Directions for this task.
The entries need to be copied exactly.

Source data.
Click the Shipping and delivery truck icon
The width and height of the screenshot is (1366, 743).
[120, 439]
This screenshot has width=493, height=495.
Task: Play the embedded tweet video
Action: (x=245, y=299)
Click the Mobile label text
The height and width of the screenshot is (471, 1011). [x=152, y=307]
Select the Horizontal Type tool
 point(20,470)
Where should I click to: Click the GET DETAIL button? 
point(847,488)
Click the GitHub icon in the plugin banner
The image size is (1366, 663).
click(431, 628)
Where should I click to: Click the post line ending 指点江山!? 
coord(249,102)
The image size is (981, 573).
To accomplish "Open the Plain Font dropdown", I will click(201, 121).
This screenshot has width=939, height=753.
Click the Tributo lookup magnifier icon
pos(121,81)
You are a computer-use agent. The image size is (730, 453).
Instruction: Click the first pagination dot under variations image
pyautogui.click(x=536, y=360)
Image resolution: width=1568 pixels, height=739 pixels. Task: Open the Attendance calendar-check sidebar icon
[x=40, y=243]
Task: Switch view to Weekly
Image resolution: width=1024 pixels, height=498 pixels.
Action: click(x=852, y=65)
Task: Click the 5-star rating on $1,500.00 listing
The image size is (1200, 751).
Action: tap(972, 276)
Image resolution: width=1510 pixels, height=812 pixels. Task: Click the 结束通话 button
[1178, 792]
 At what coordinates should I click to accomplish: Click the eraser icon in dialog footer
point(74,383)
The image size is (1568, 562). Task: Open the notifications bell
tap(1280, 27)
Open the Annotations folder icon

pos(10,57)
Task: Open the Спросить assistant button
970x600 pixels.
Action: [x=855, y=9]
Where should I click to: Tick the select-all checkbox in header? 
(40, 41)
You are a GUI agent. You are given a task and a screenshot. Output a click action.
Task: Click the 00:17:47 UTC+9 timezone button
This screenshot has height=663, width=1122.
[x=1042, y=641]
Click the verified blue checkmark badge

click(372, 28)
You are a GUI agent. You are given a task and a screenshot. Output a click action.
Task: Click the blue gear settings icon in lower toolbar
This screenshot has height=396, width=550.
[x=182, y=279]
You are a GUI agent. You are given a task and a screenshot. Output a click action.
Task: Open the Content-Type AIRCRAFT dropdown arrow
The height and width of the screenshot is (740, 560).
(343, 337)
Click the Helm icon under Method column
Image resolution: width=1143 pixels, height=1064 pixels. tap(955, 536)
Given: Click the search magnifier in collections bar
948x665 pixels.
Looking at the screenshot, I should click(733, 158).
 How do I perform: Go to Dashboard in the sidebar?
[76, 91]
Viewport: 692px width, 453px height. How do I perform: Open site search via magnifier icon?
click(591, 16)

Finished exercise.
Click the Shipping and delivery truck icon
The width and height of the screenshot is (1366, 743).
[120, 439]
This screenshot has width=493, height=495.
Task: Play the embedded tweet video
Action: (x=245, y=299)
Click the Mobile label text
The height and width of the screenshot is (471, 1011). [x=152, y=307]
Select the Horizontal Type tool
 point(20,470)
Where should I click to: Click the GET DETAIL button? 
point(847,488)
Click the GitHub icon in the plugin banner
The image size is (1366, 663).
click(431, 628)
Where should I click to: Click the post line ending 指点江山!? 
coord(249,102)
The image size is (981, 573).
To accomplish "Open the Plain Font dropdown", I will click(201, 121).
This screenshot has width=939, height=753.
Click the Tributo lookup magnifier icon
pos(121,81)
You are a computer-use agent. The image size is (730, 453).
Instruction: Click the first pagination dot under variations image
pyautogui.click(x=536, y=360)
Image resolution: width=1568 pixels, height=739 pixels. Task: Open the Attendance calendar-check sidebar icon
[x=40, y=243]
Task: Switch view to Weekly
Image resolution: width=1024 pixels, height=498 pixels.
Action: click(x=852, y=65)
Task: Click the 5-star rating on $1,500.00 listing
The image size is (1200, 751).
Action: tap(972, 276)
Image resolution: width=1510 pixels, height=812 pixels. Task: Click the 结束通话 button
[1178, 792]
 At what coordinates should I click to accomplish: Click the eraser icon in dialog footer
point(74,383)
The image size is (1568, 562). Task: Open the notifications bell
tap(1280, 27)
Open the Annotations folder icon

pos(10,57)
Task: Open the Спросить assistant button
970x600 pixels.
Action: [x=855, y=9]
Where should I click to: Tick the select-all checkbox in header? 
(40, 41)
You are a GUI agent. You are given a task and a screenshot. Output a click action.
Task: Click the 00:17:47 UTC+9 timezone button
This screenshot has height=663, width=1122.
[x=1042, y=641]
Click the verified blue checkmark badge

click(372, 28)
You are a GUI agent. You are given a task and a screenshot. Output a click action.
Task: Click the blue gear settings icon in lower toolbar
This screenshot has height=396, width=550.
[x=182, y=279]
You are a GUI agent. You are given a task and a screenshot. Output a click action.
Task: Open the Content-Type AIRCRAFT dropdown arrow
The height and width of the screenshot is (740, 560).
(343, 337)
Click the Helm icon under Method column
Image resolution: width=1143 pixels, height=1064 pixels. tap(955, 536)
Given: Click the search magnifier in collections bar
948x665 pixels.
Looking at the screenshot, I should click(733, 158).
 How do I perform: Go to Dashboard in the sidebar?
[76, 91]
Viewport: 692px width, 453px height. How do I perform: Open site search via magnifier icon?
click(591, 16)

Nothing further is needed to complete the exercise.